SEQSTAT+

[Genhelp | Program Manual | User's Guide | Data Files | Databases | Release Notes ]

 

Table of Contents

FUNCTION

DESCRIPTION

EXAMPLE

OUTPUT

INPUT FILES

RESTRICTIONS

COMMAND-LINE SUMMARY

PARAMETER REFERENCE


FUNCTION

[ Top | Next ]

SeqStat+ is a utility program that reads through any number of input sequences and provides general statistics about the files, such as total length, number of sequences, and average length. Additionally it provides some extended information about the sequences depending on their type (protein or nucleotide), such as G+C% content. SeqStat+ provides an option which allows the user to configure what results are produced.

DESCRIPTION

[ Previous | Top | Next ]

Advantages of Plus “+” Programs:

 

P      Plus programs are enhanced to be able to read sequences in a variety of native formats such as GCG RSF, GCG SSF, GCG MSF, GenBank, EMBL, FastA, SwissProt, PIR, and BSML without conversion.

 

P      Plus programs remove sequence length restriction of 350,000bp.

 

If you do not need these features and wish to have more interactivity, you might wish to seek out and run the original program version.

 

SeqStat+ supports all input file formats such as BSML, FASTA, GenBank, SwissProt, and EMBL formats. SeqStat+ shall also read from STDIN and GCG-format databases, as well as regular files. When a directory of files is specified as input, SeqStat+ will recursively process all files within that directory as input.

 

EXAMPLE

[ Previous | Top | Next ]

%seqstat+

 

SeqStat+ reads in any number of sequences and prints general statistics about them, such as number of bases, average length, and percent GC.

 

 

seqstat+ of what sequence(s) ? gb_ba:a16stm2*

 

 

File                     #Bases     #Seq    AvgLen    MinLen  MaxLen    %GC

------------------------------------------------------------------------------

gb_ba:A16STM208          1349       1       1349.0    1349    1349      57.52%

gb_ba:A16STM210          1348       1       1348.0    1348    1348      57.86%

gb_ba:A16STM213          1349       1       1349.0    1349    1349      58.56%

gb_ba:A16STM214          1349       1       1349.0    1349    1349      56.56%

gb_ba:A16STM220          1372       1       1372.0    1372    1372      57.65%

gb_ba:A16STM226          1347       1       1347.0    1347    1347      58.57%

gb_ba:A16STM232          1352       1       1352.0    1352    1352      56.95%

gb_ba:A16STM262          1342       1       1342.0    1342    1342      55.51%

------------------------------------------------------------------------------

Total                    10808      8       1351.0    1342    1372      57.40%

 

 

OUTPUT

[ Previous | Top | Next ]

            Output shown above is written to the Console by default. If you include –outfile in your commandline, the output is redirected to the file specified.
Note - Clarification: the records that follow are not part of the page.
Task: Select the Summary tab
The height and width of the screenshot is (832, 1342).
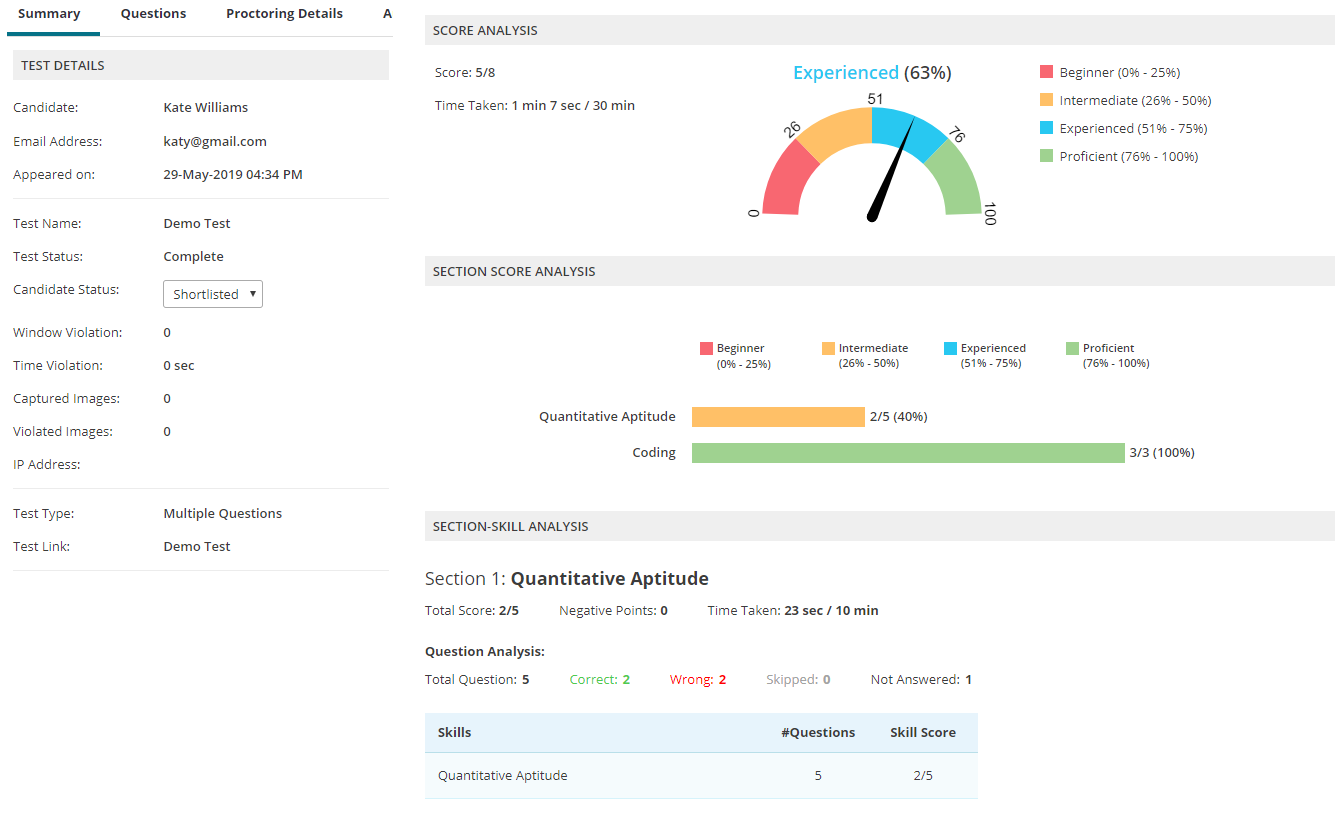Action: 49,14
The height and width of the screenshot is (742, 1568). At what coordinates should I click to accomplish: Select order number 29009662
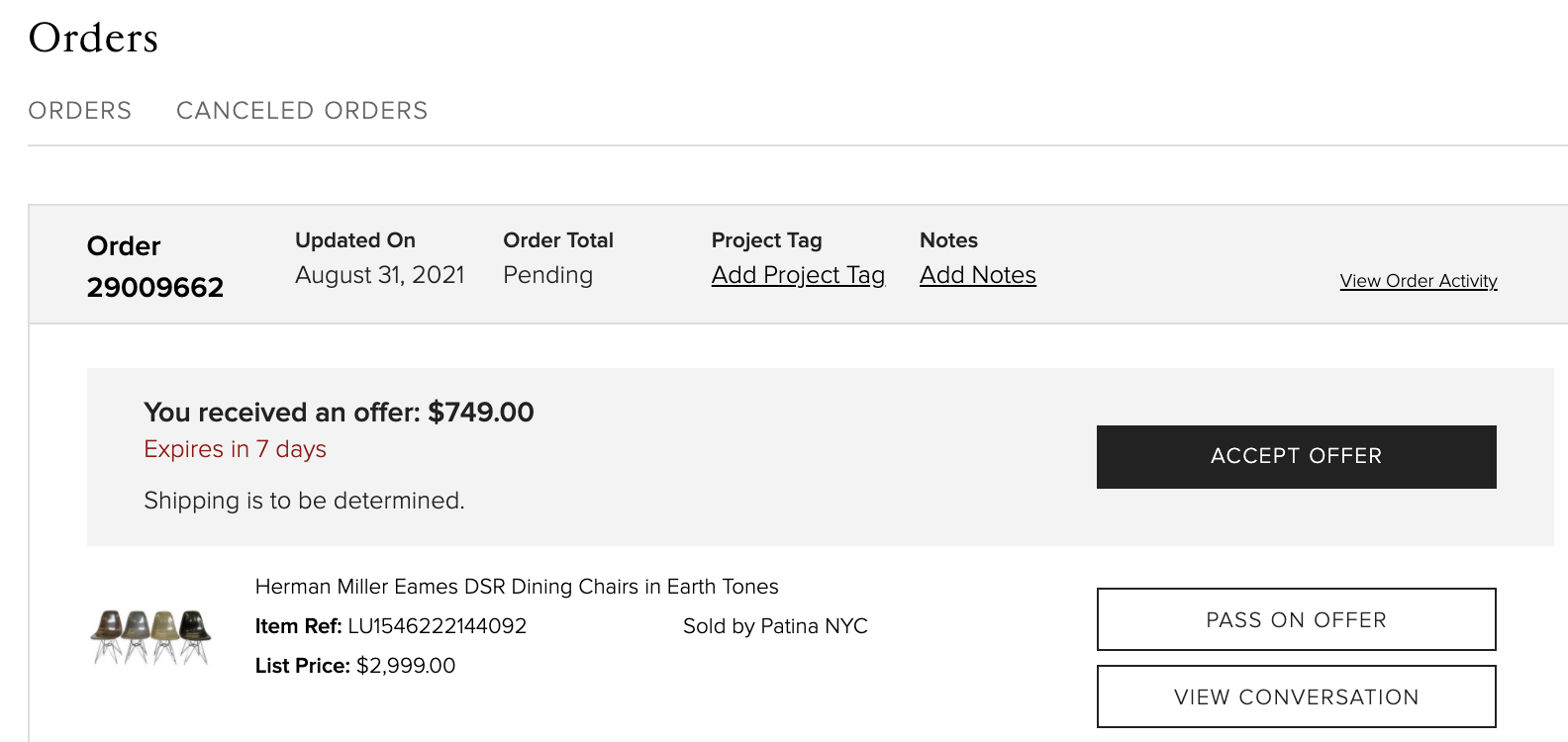155,288
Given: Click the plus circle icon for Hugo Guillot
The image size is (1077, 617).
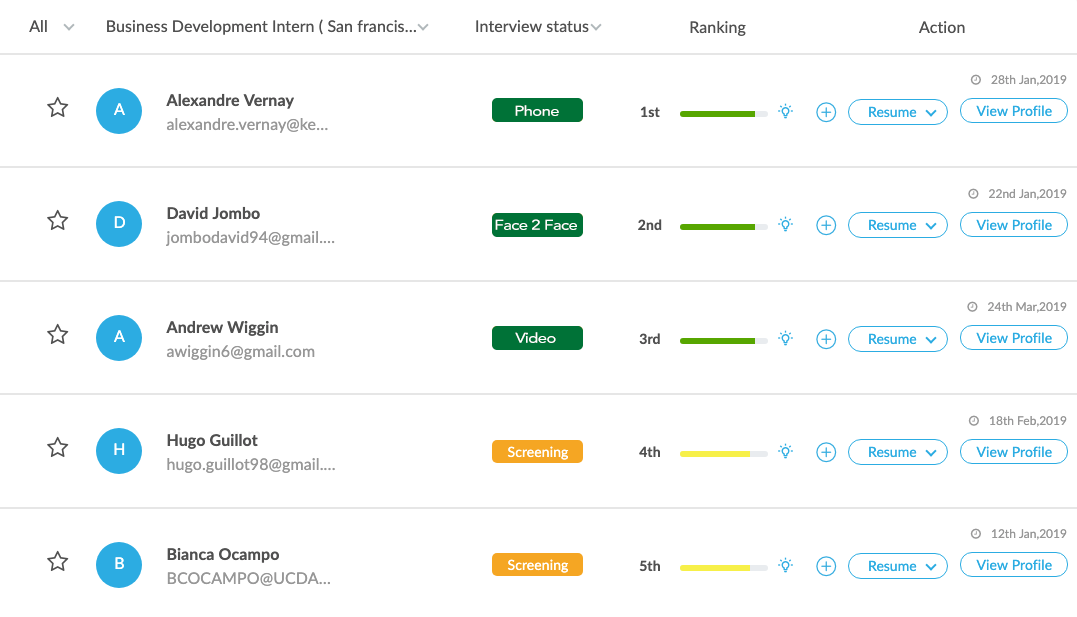Looking at the screenshot, I should click(x=826, y=453).
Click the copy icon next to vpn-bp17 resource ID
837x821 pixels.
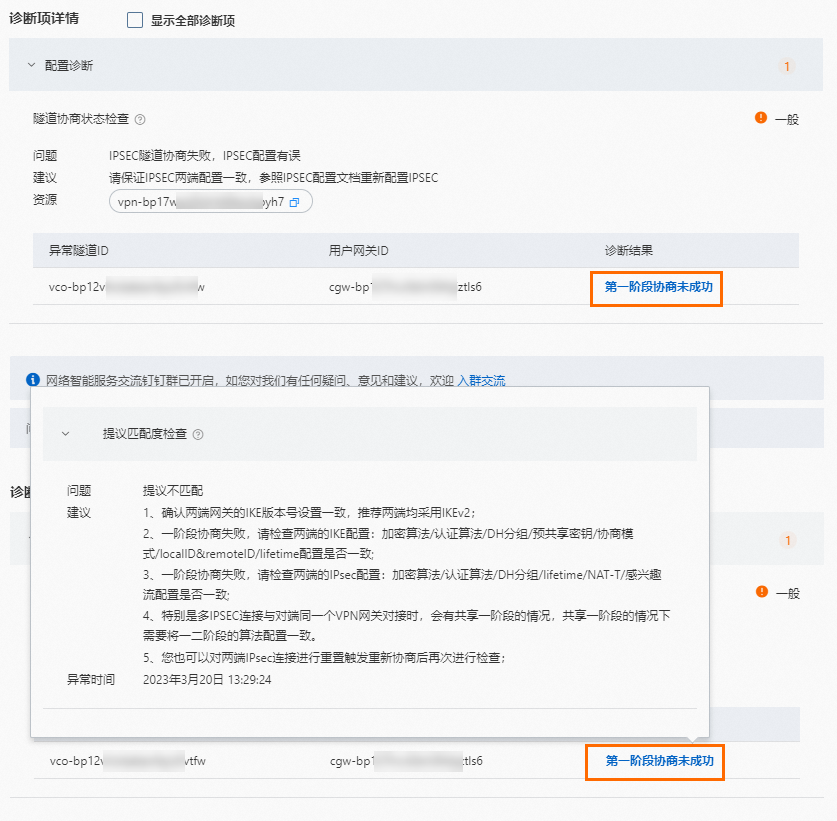coord(295,201)
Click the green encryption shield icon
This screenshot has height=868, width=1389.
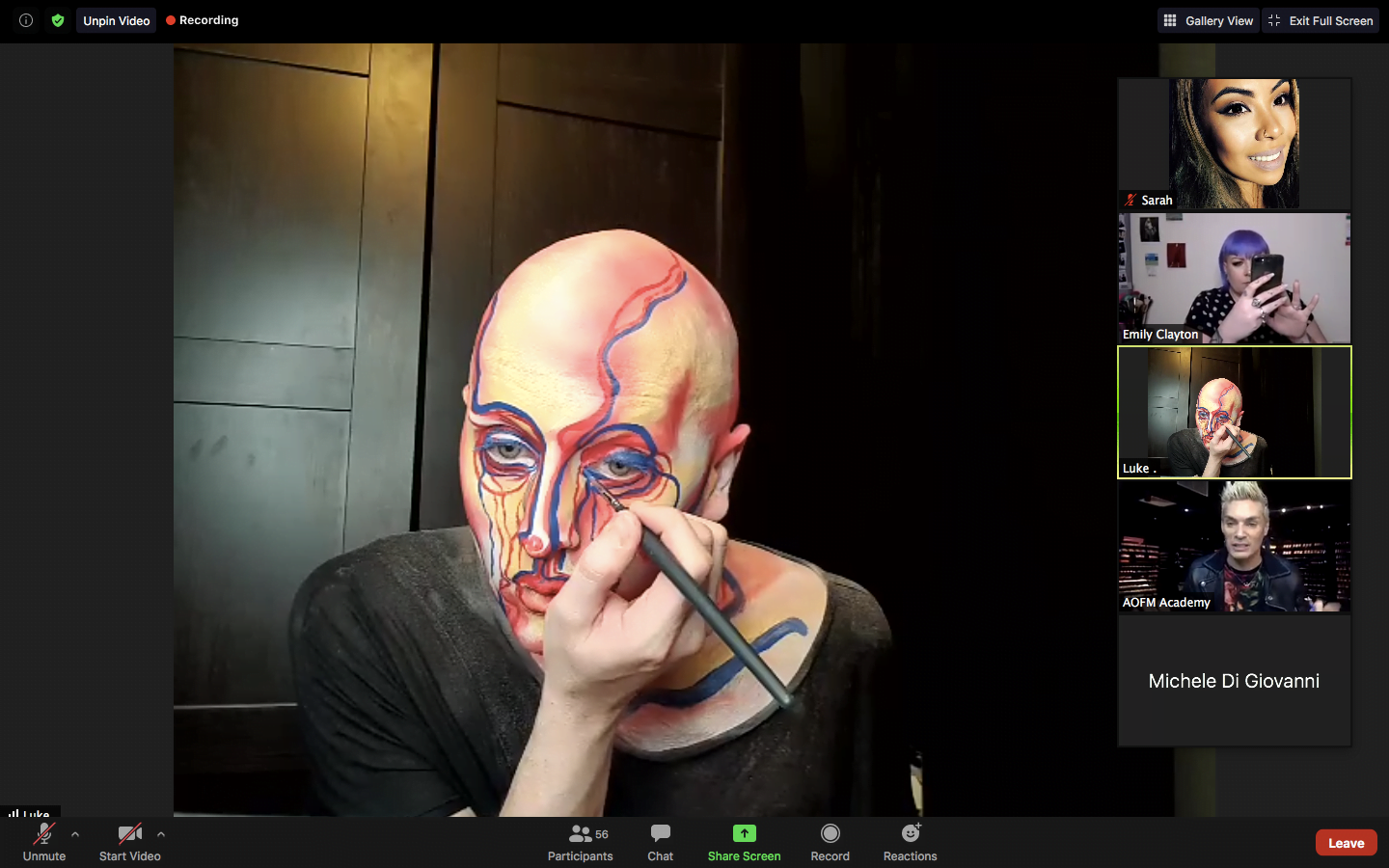[58, 20]
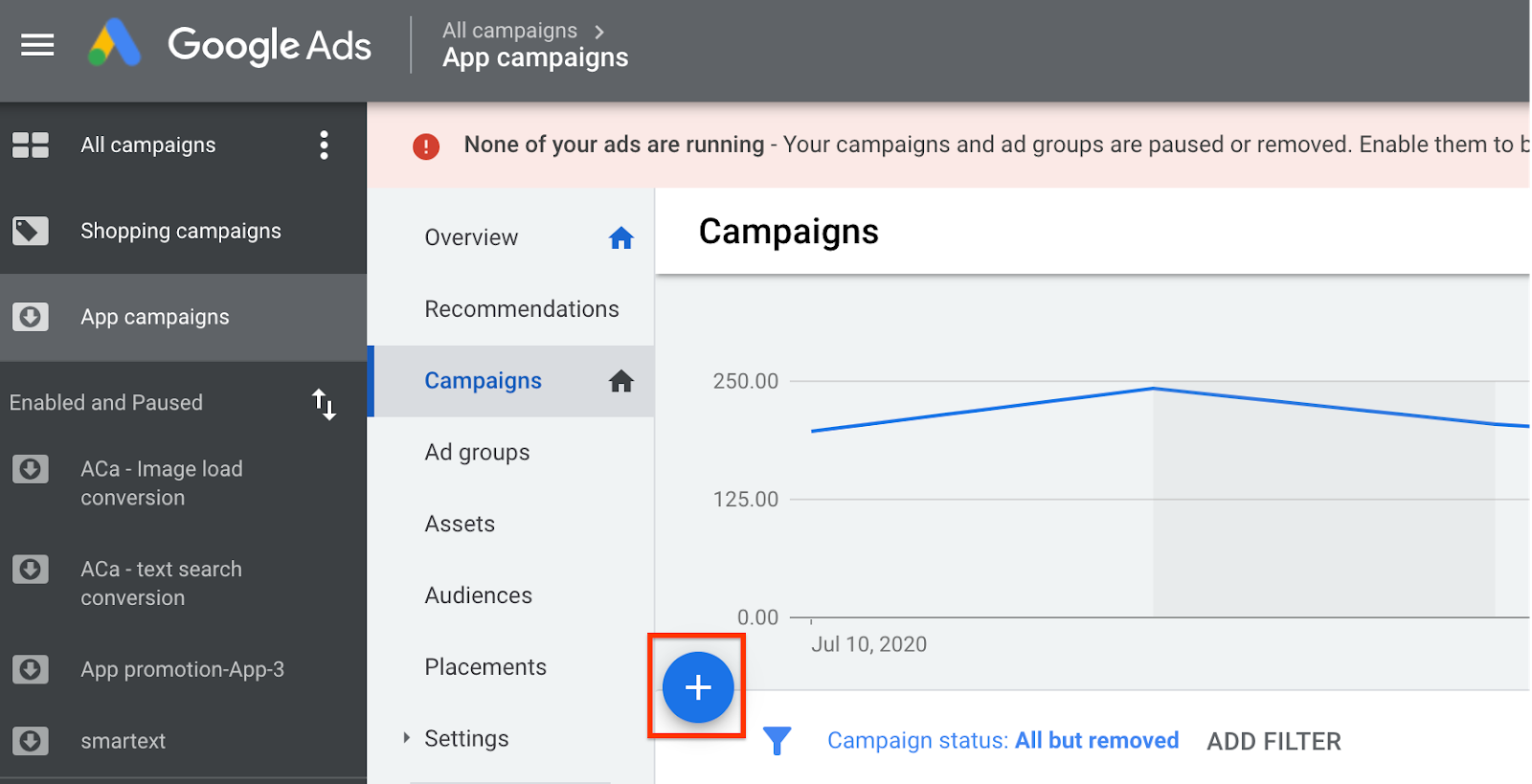Expand the Settings section arrow
Viewport: 1532px width, 784px height.
pyautogui.click(x=407, y=738)
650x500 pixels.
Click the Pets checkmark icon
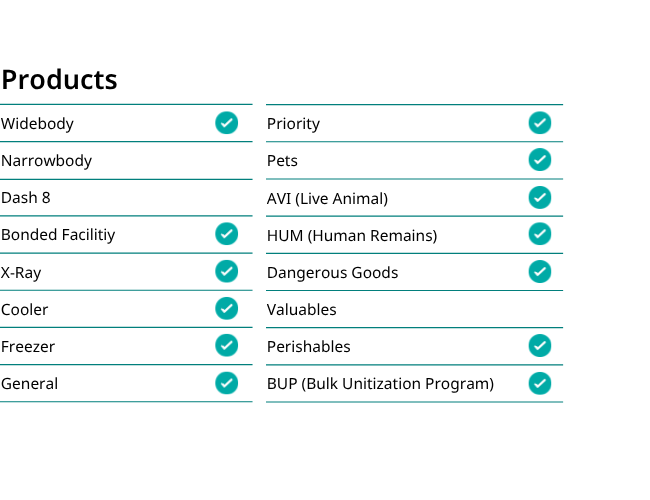(540, 160)
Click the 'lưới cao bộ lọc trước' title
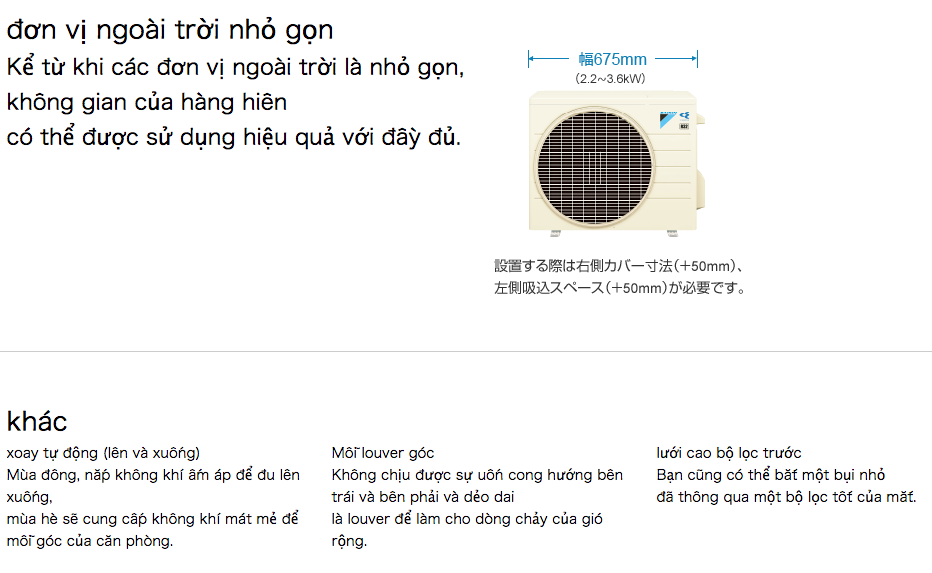The width and height of the screenshot is (932, 573). tap(729, 453)
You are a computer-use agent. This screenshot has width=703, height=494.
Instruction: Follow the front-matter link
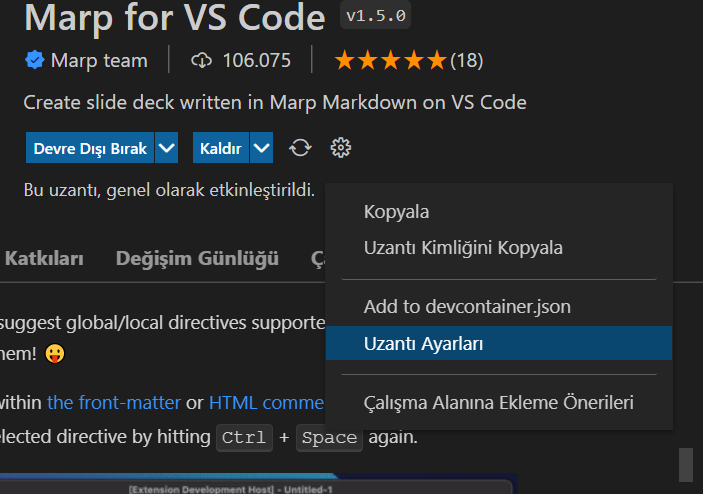pos(113,403)
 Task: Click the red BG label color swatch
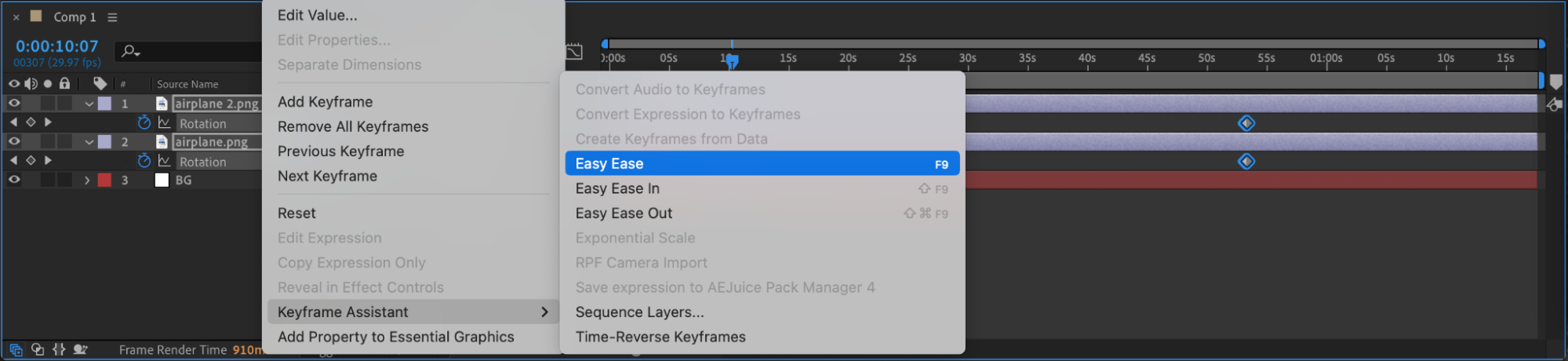[104, 180]
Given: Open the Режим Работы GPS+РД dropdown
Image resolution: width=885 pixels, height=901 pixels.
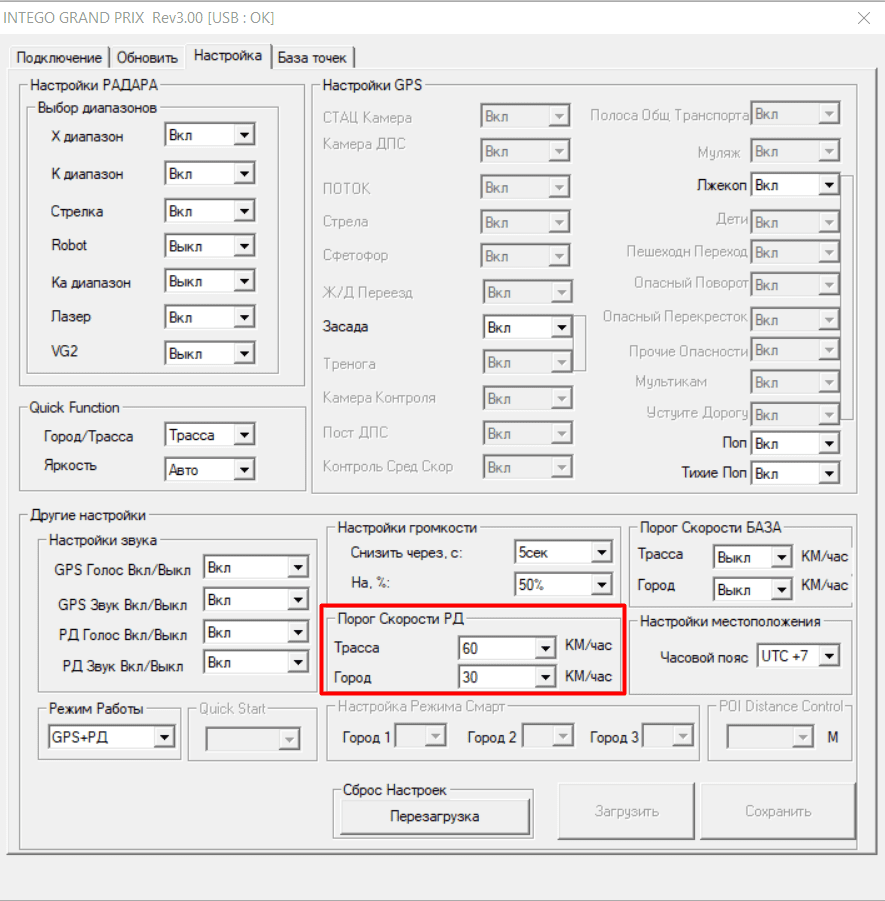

As SeqStat+ processes the input, it will keep track of a number of statistics. The statistics for each input file or sequence will be kept and output separately. In addition, the statistics for all sequences processed will be kept and output at the end of processing.

 

The statistics displayed to the user will be controlled by a format string. This string defines which fields are printed.  The available fields are:

 

 

 

INPUT FILES

[ Previous | Top | Next ]

SeqStat+ accepts multiple (one or more) nucleotide or protein sequences as input. You can specify multiple sequences in a number of ways: by using a list file, for example @project.list; by using an MSF or RSF file, for example project.msf{*}; or by using a sequence specification with an asterisk (*) wildcard, for example Genbank:*. If SeqStat+ rejects your nucleotide sequence, turn to Appendix VI to see how to change or set the type of a sequence.

RESTRICTIONS

[ Previous | Top | Next ]

 

COMMAND-LINE SUMMARY

[ Previous | Top | Next ]

All parameters for this program may be added to the command line. Use -check to view the summary below and to specify parameters before the program executes. In the syntax summary below, square brackets ([ and ]) enclose parameter values that are optional. For each program parameter, square brackets enclose the type of parameter value specified, the default parameter value, and shortened forms of the parameter name, aliases.  Programs with a plus in the name use either the full parameter name or a specified alias. If “Type” is “Boolean”, then the presence of the parameter on the command line indicates a true condition. A false condition needs to be stated as, parameter=false.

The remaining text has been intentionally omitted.